Peng Ding, Zhang Cui-Jian, Tang Qi, Zhang Lei, Yang Kai-Wei, Yu Xiao-Teng, Gong Yanqing, Li Xue-Song, He Zhi-Song, Zhou Li-Qun
Department of Urology, Peking University First Hospital, No. 8, Xishiku Street, Xicheng District, Beijing, 100034, China.
Institute of Urology, Peking University, Beijing, 100034, China.
BMC Urol. 2018 Mar 15;18(1):20. doi: 10.1186/s12894-018-0333-8.
To evaluate the prognostic significance of the novel index combining preoperative hemoglobin and albumin levels and lymphocyte and platelet counts (HALP) in renal cell carcinoma (RCC) patients.
We enrolled 1360 patients who underwent nephrectomy in our institution from 2001 to 2010. The cutoff values for HALP, neutrophil-to-lymphocyte ratio and platelet-to-lymphocyte ratio were defined by using X-tile software. Survival was analyzed by the Kaplan-Meier method, with differences analyzed by the log-rank test. Multivariate Cox proportional-hazards model was used to evaluate the prognostic significance of HALP for RCC.

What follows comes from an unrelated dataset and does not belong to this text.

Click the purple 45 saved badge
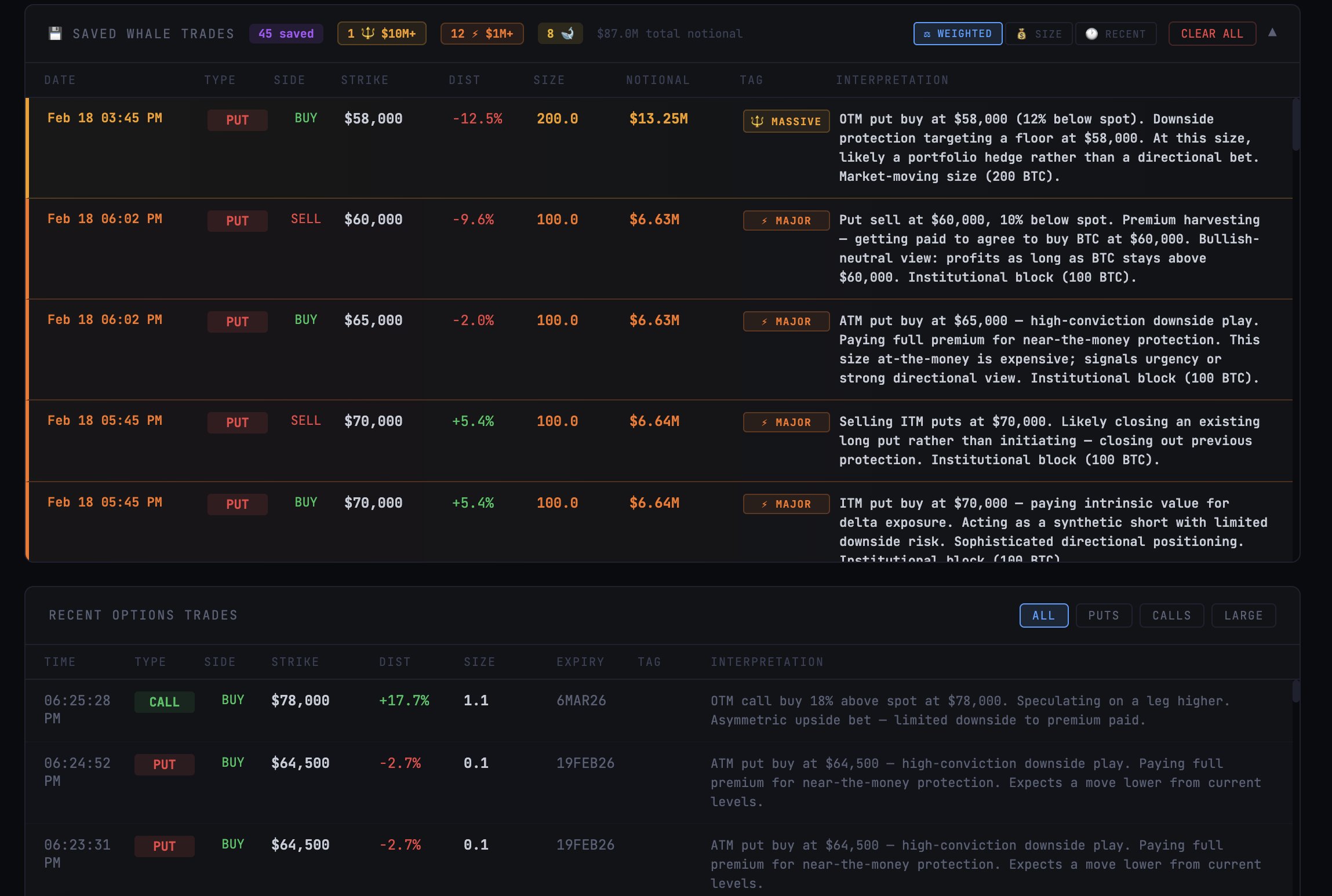Viewport: 1332px width, 896px height. point(286,33)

Low HALP was significantly associated with worse clinicopathologic features. Kaplan-Meier and log-rank tests revealed that HALP was strongly correlated with cancer specific survival (P < 0.001) and Cox multivariate analysis demonstrated that preoperative HALP was independent prognostic factor for cancer specific survival (HR = 1.838, 95%CI:1.260-2.681, P = 0.002). On predicting prognosis by nomogram, the risk model including TNM stage, Fuhrman grade and HALP score was more accurate than only use of TNM staging.
HALP was closely associated with clinicopathologic features and was an independent prognostic factor of cancer-specific survival for RCC patients undergoing nephrectomy. A nomogram based on HALP could accurately predict prognosis of RCC.
评估术前血红蛋白和白蛋白水平与淋巴细胞及血小板计数相结合的新指标(HALP)在肾细胞癌(RCC)患者中的预后意义。
我们纳入了2001年至2010年在本机构接受肾切除术的1360例患者。使用X-tile软件确定HALP、中性粒细胞与淋巴细胞比值以及血小板与淋巴细胞比值的临界值。采用Kaplan-Meier法分析生存率,通过对数秩检验分析差异。使用多变量Cox比例风险模型评估HALP对RCC的预后意义。
低HALP与较差的临床病理特征显著相关。Kaplan-Meier法和对数秩检验显示HALP与癌症特异性生存密切相关(P < 0.001),Cox多变量分析表明术前HALP是癌症特异性生存的独立预后因素(HR = 1.838,95%CI:1.260 - 2.681,P = 0.002)。通过列线图预测预后时,包含TNM分期、Fuhrman分级和HALP评分的风险模型比仅使用TNM分期更准确。
HALP与临床病理特征密切相关,是接受肾切除术的RCC患者癌症特异性生存的独立预后因素。基于HALP的列线图可准确预测RCC的预后。